Zeeuwse Baarland bestaat ondanks vele overstromingen al 1000 jaar
BAARLAND. Vanuit de wijde omtrek valt de kerktoren van Baarland te zien. Het is de plek waar een Duitse scherpschutter zich op 26 oktober 1944 schuilhield. Toen Schotse soldaten nietsvermoedend het dorp binnenkwamen, schoot de Duitser er drie dood. Daarna werd hij zelf gedood door Jim, een van de Schotten. Het is een van de vele gebeurtenissen in de duizendjarige geschiedenis van het Zuid-Bevelandse dorp.
Het oudste document waarin Baarland, behorend bij de gemeente Borsele, wordt genoemd, stamt uit het jaar 1014. Het dorp bestaat dus al zeker duizend jaar. Het jubileumjaar gaat morgen officieel van start.
Dorpbewoonster Carola Kaelen verdiepte zich in de historie van het dorp. „Niet alleen Baarland bestaat duizend jaar, dat geldt ook voor het nabijgelegen Borssele en Oudelande.

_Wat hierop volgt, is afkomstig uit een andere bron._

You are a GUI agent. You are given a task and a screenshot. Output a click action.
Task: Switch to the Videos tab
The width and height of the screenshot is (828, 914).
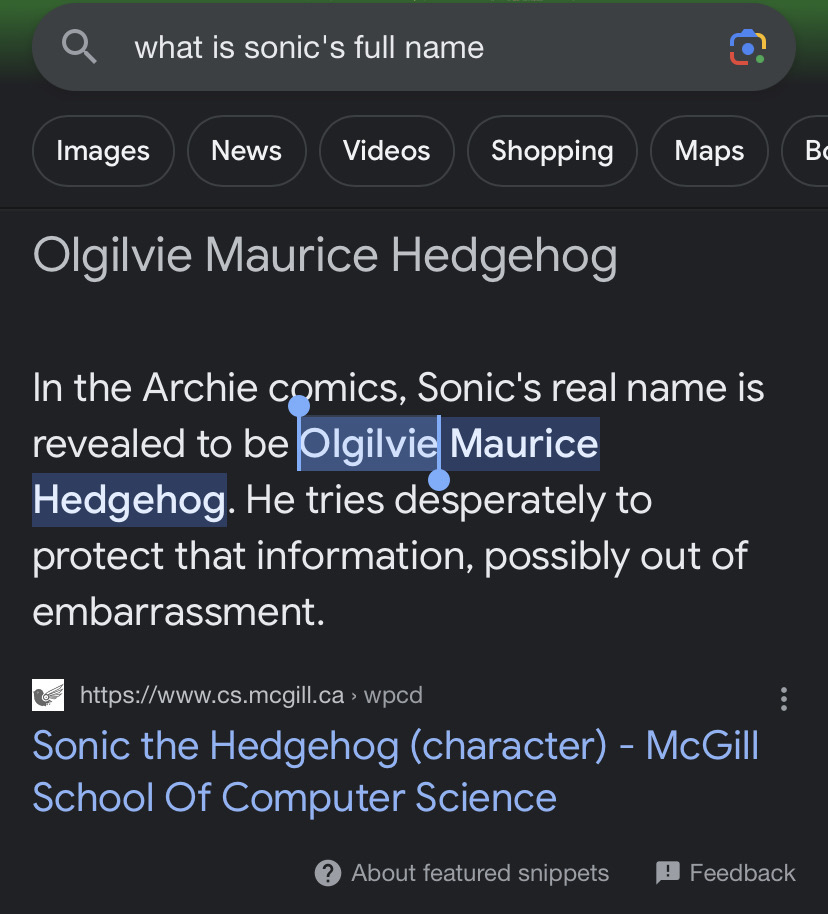click(x=387, y=151)
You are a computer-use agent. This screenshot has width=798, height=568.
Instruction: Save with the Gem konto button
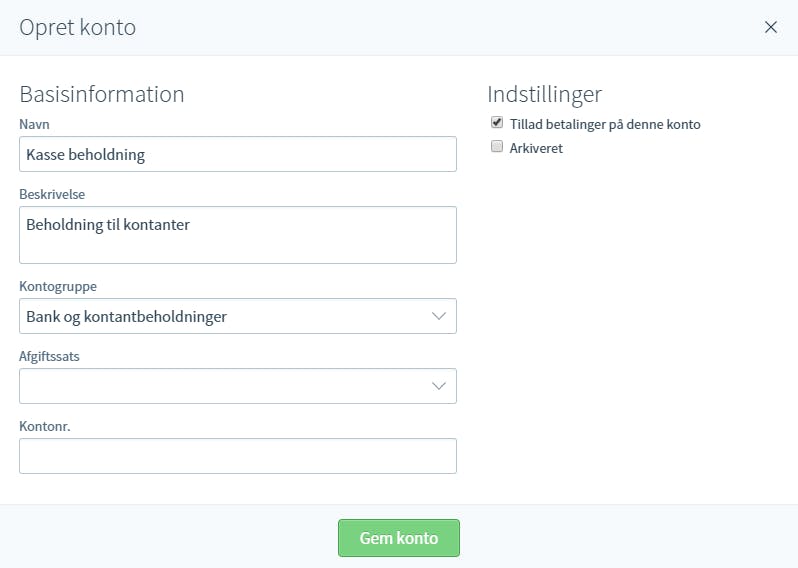[x=398, y=538]
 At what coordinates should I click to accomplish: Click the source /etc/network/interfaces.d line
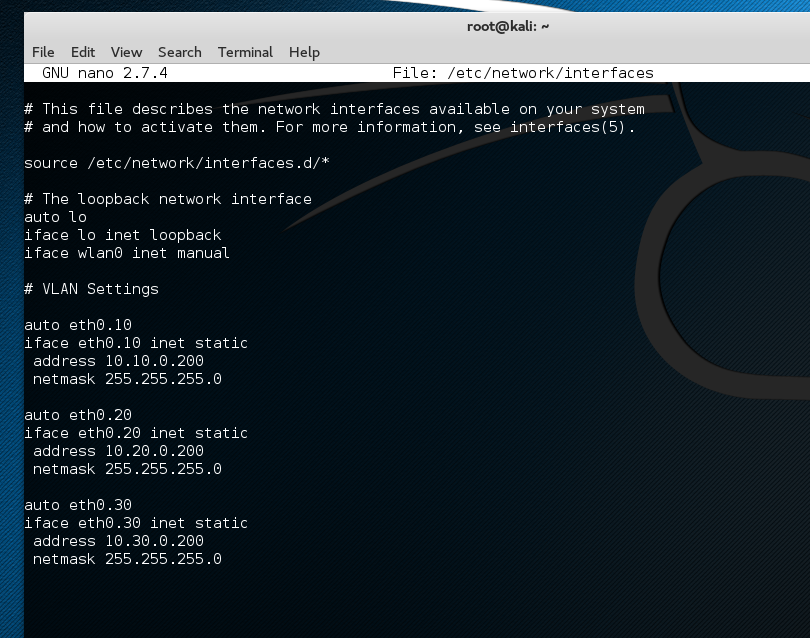click(177, 163)
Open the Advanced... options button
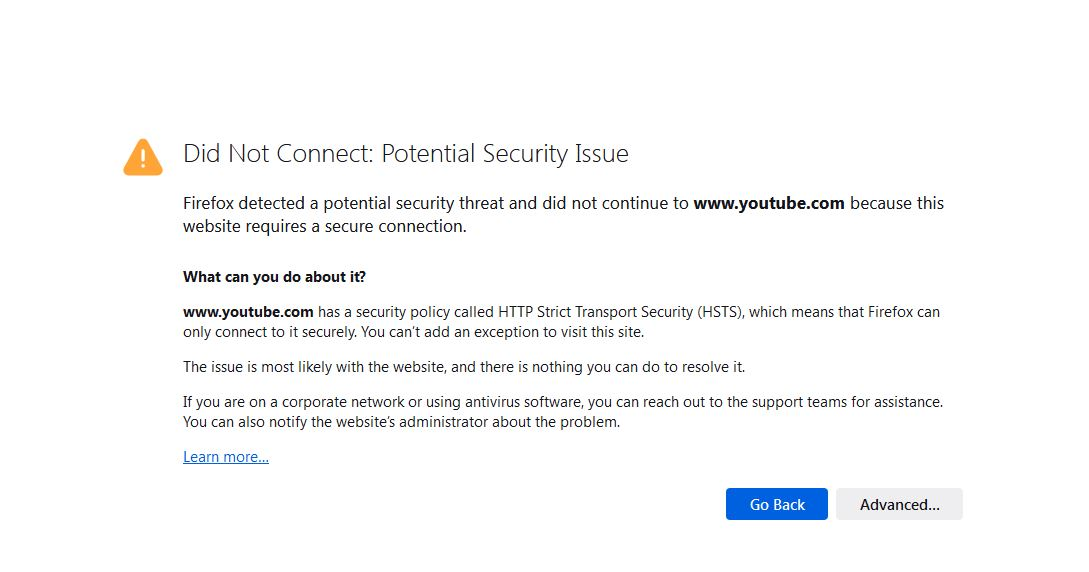1089x572 pixels. 899,504
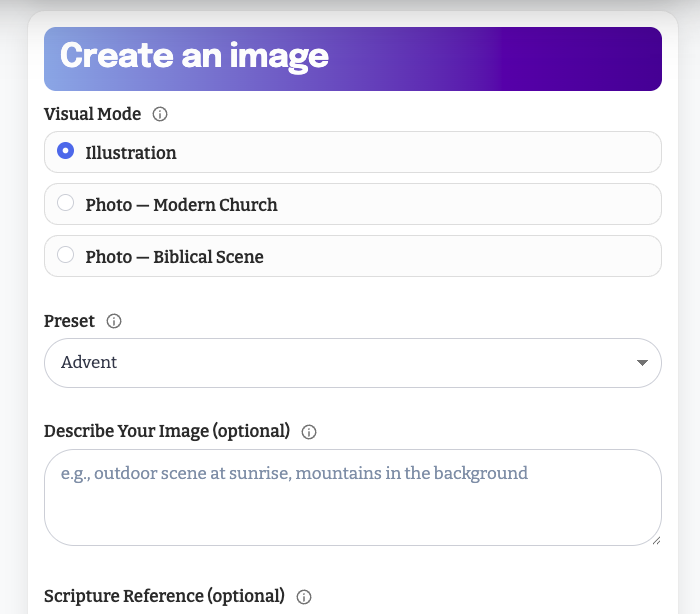Click the "Advent" selected value text
Image resolution: width=700 pixels, height=614 pixels.
(89, 362)
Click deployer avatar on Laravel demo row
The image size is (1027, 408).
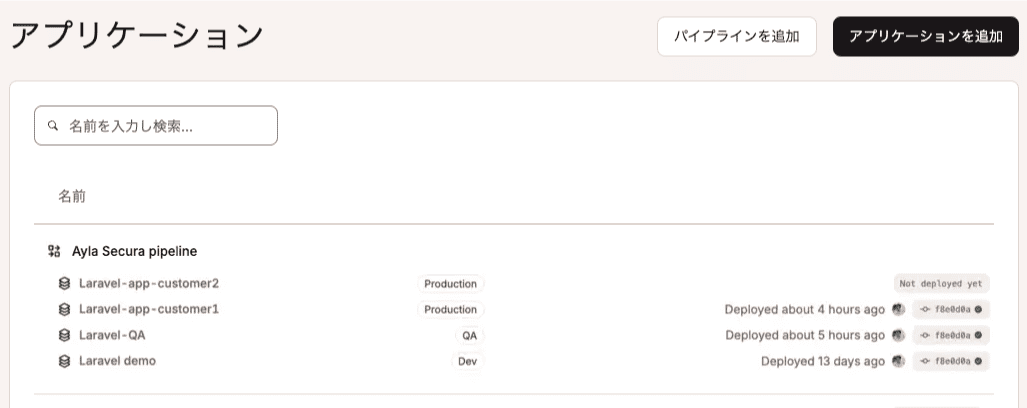899,361
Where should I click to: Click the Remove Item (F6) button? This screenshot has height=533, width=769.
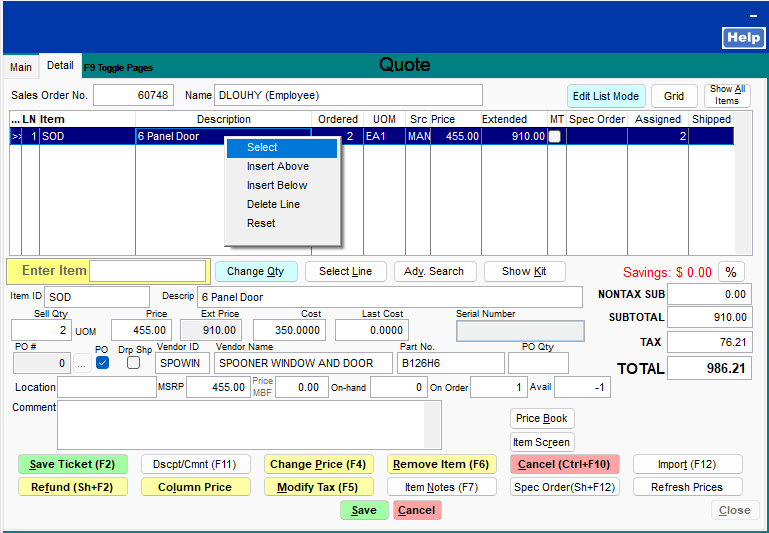[441, 464]
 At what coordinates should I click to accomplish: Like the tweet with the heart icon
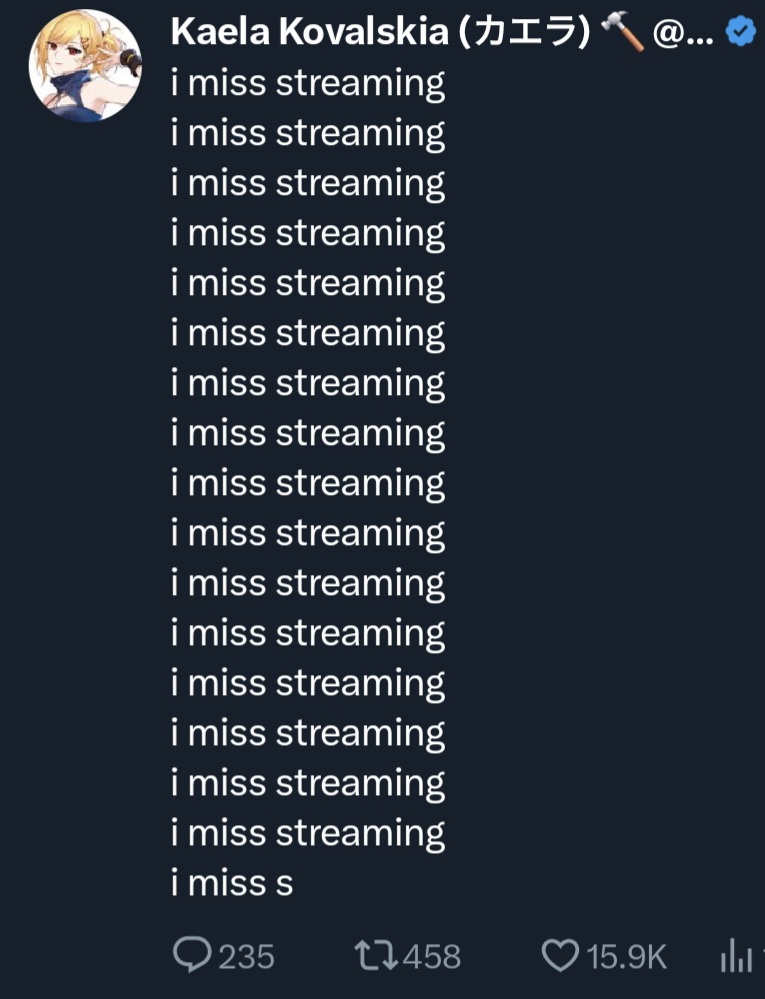point(559,956)
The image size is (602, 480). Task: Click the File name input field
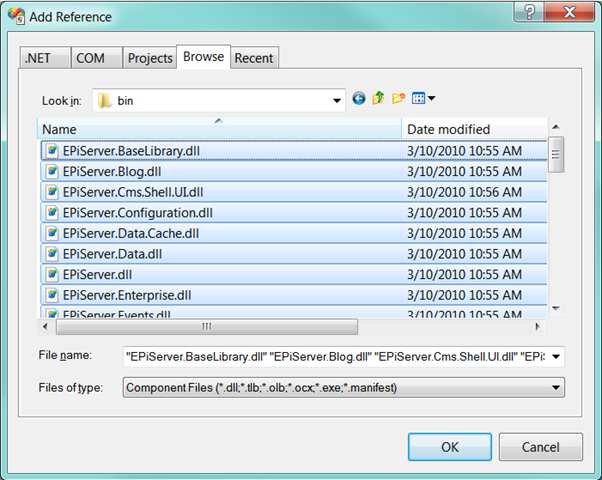point(335,357)
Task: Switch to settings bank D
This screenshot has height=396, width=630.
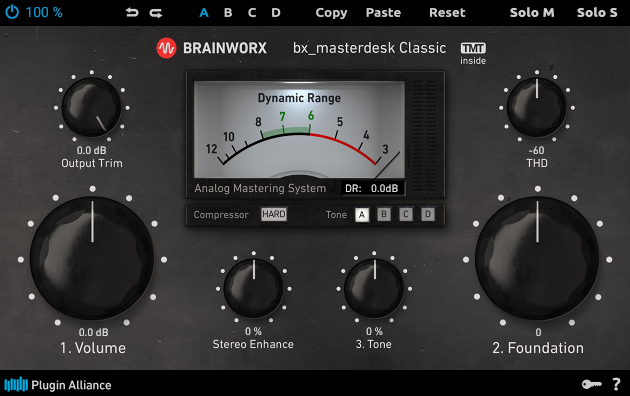Action: tap(276, 13)
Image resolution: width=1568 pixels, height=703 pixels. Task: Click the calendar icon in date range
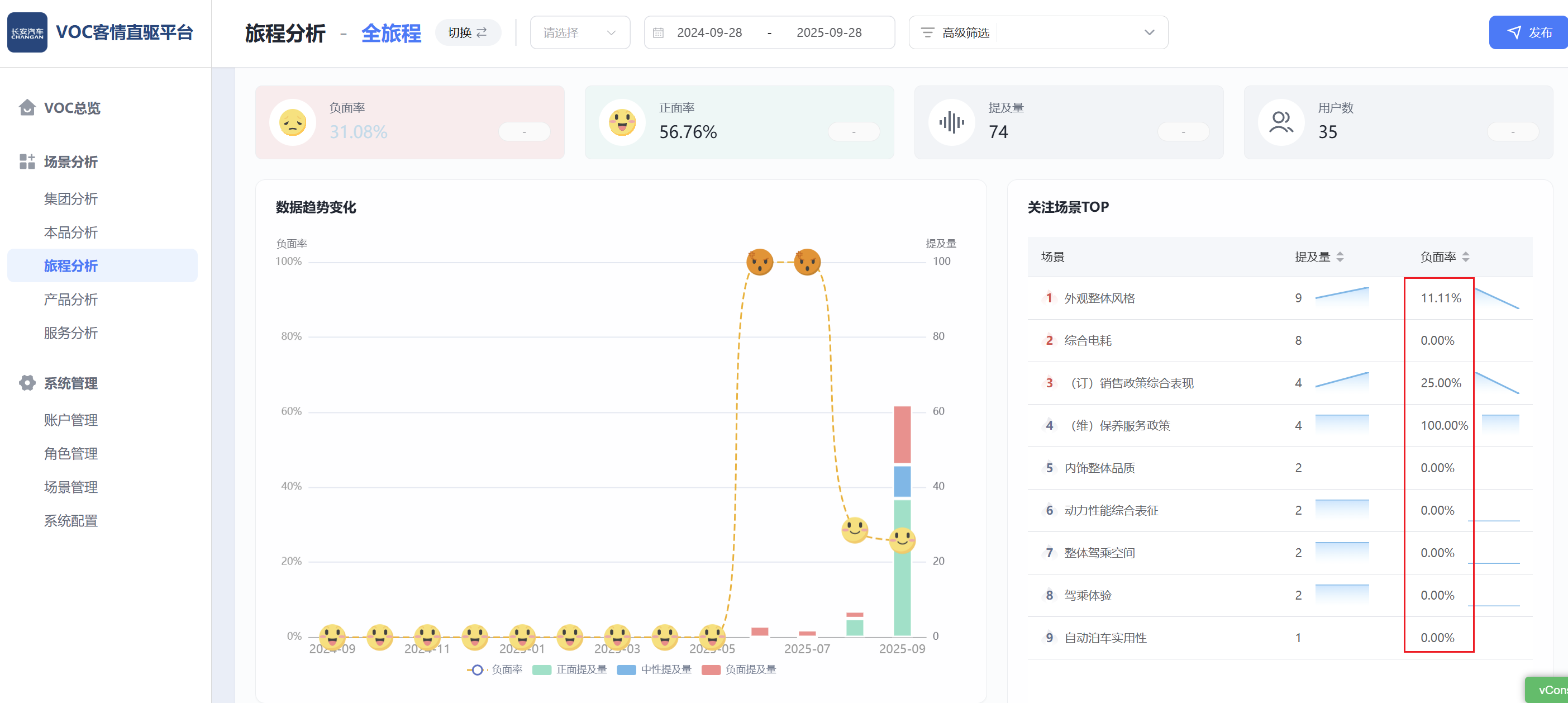pos(658,33)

Van die dorpen is echter veel minder bekend, omdat ze een minder belangrijke rol speelden in de geschiedenis”, weet Kaelen.
„Baarland bestond in het begin uit niet veel meer dan wat huisjes op een smalle kreekrug. Machtige abdijen van Vlaanderen zorgden ervoor dat er veel gebied werd ingepolderd. Ondanks de aangelegde dijken overstroomde Baarland echter 47 keer. Zeker het begin van de veertiende eeuw geldt als een rampperiode.
In 1314 mislukten alle oogsten, waarna 10 procent van de bevolking van honger stierf”, weet Kaelen. „Daarna volgde de pest. En tot overmaat van ramp kwam er in 1318 zo’n zware storm dat het hele dorp werd overspoeld.”
Toch verdween Baarland niet voor altijd in de golven. Centraal in het dorp, met slechts twaalf straten, staat de hervormde kerk. Het eerste bedehuis op deze plaats werd in 1295 verwoest, toen het hele dorp in brand stond na een veldslag.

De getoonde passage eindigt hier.